• TEXT EXTRACT
+ + + + +

Those questions inspired the team at Princeton Sports Analysts to investigate. PSA is a collective of Princeton undergrads who study advanced analytics, stats and the economics of sports. To get a better sense of how Bryant’s injury might affect his output this season, the gang at PSA turned to a paper published in March titled, “Performance Outcomes After Repair of Complete Achilles Tendon Ruptures in National Basketball Association Players.”

The study looked at 18 players who suffered the injury, and the findings were discouraging, as summarized by PSA:

Of those 18 players, 7 were never able to return to NBA action, 3 returned for just one season, and the remaining 8 would go on to play 2 or more seasons. And of those players that returned, their performance suffered drastically, especially in their first season. In their study of the 11 players that returned to the NBA, the players’ PER (player efficiency rating), decreased by an average of 4.57 points. In the second, it decreased by 4.38 points.

… If you decreased his PER by the average reduction of 4.57 … you’d find that Kobe would’ve ranked 49th in the league last year, some 24 spots higher than where ESPN has him in their NBA Rank. Kobe is an animal, but the stats indicate that the anger towards his NBA Rank of 25 is far from justified.

That’s a steep drop, and if we want a case study in the impact of an Achilles injury, Elton Brand provides a helpful example. In 2005-06, Brand ranked 6th in the league with a PER of 26.67. The following year, he dropped to 23.16, which was still good for 14th overall. That following summer, Brand suffered a ruptured Achilles tendon, missed all but eight games in 2007-08 and has never recorded a PER better than 18.5 since.

Bryant is a different caliber of ballplayer, the ultimate outlier – in conditioning, preparation and intensity. It’s reasonable to assume Kobe will apply a unique level of focus into his rehabilitation so that, when the next study of NBA Achilles injuries is released, he’ll reside at the far end of the production axis on the scatterplot graph.

The PSA team also notes that age, something that’s been cited as working against the 35-year-old Bryant, wasn’t determined to be a factor in recovery, so talk of the challenges an older player faces coming back from an Achilles tear doesn’t conform to the data.

+ + + + +

• SOURCE DATA
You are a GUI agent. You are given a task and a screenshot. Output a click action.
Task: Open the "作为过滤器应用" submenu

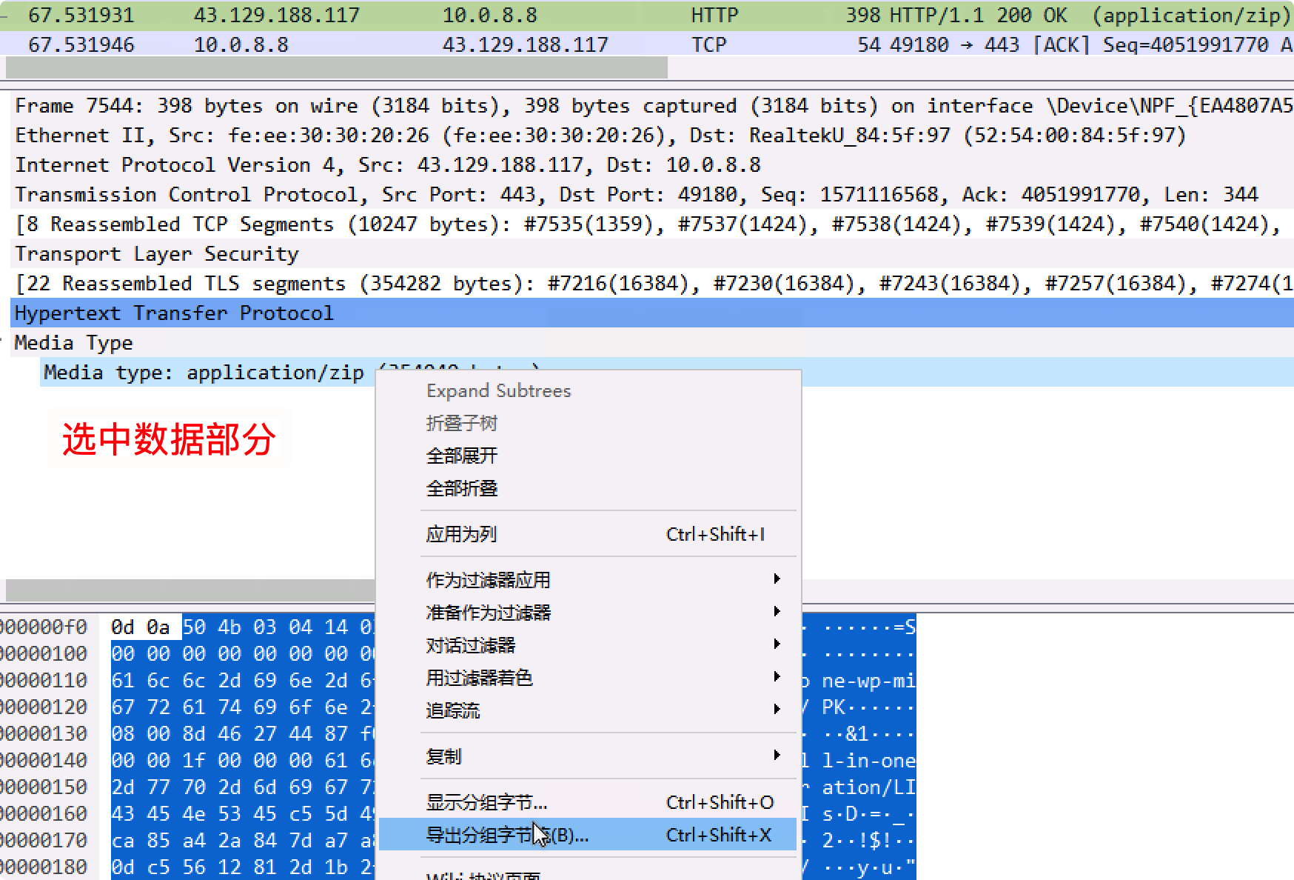click(x=489, y=580)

+ + + + +

• EXERCISE REQUIREMENTS
1. In the text about Kobe Bryant's Achilles injury, what was Elton Brand's PER in 2005-06?
2. Copy word for word the part of the text about Kobe Bryant's Achilles injury that opens with the words containing "Of those 18" and closes with "far from justified.".

• RESPONSES TO THE TASKS
1. 26.67

2.
Of those 18 players, 7 were never able to return to NBA action, 3 returned for just one season, and the remaining 8 would go on to play 2 or more seasons. And of those players that returned, their performance suffered drastically, especially in their first season. In their study of the 11 players that returned to the NBA, the players’ PER (player efficiency rating), decreased by an average of 4.57 points. In the second, it decreased by 4.38 points.

… If you decreased his PER by the average reduction of 4.57 … you’d find that Kobe would’ve ranked 49th in the league last year, some 24 spots higher than where ESPN has him in their NBA Rank. Kobe is an animal, but the stats indicate that the anger towards his NBA Rank of 25 is far from justified.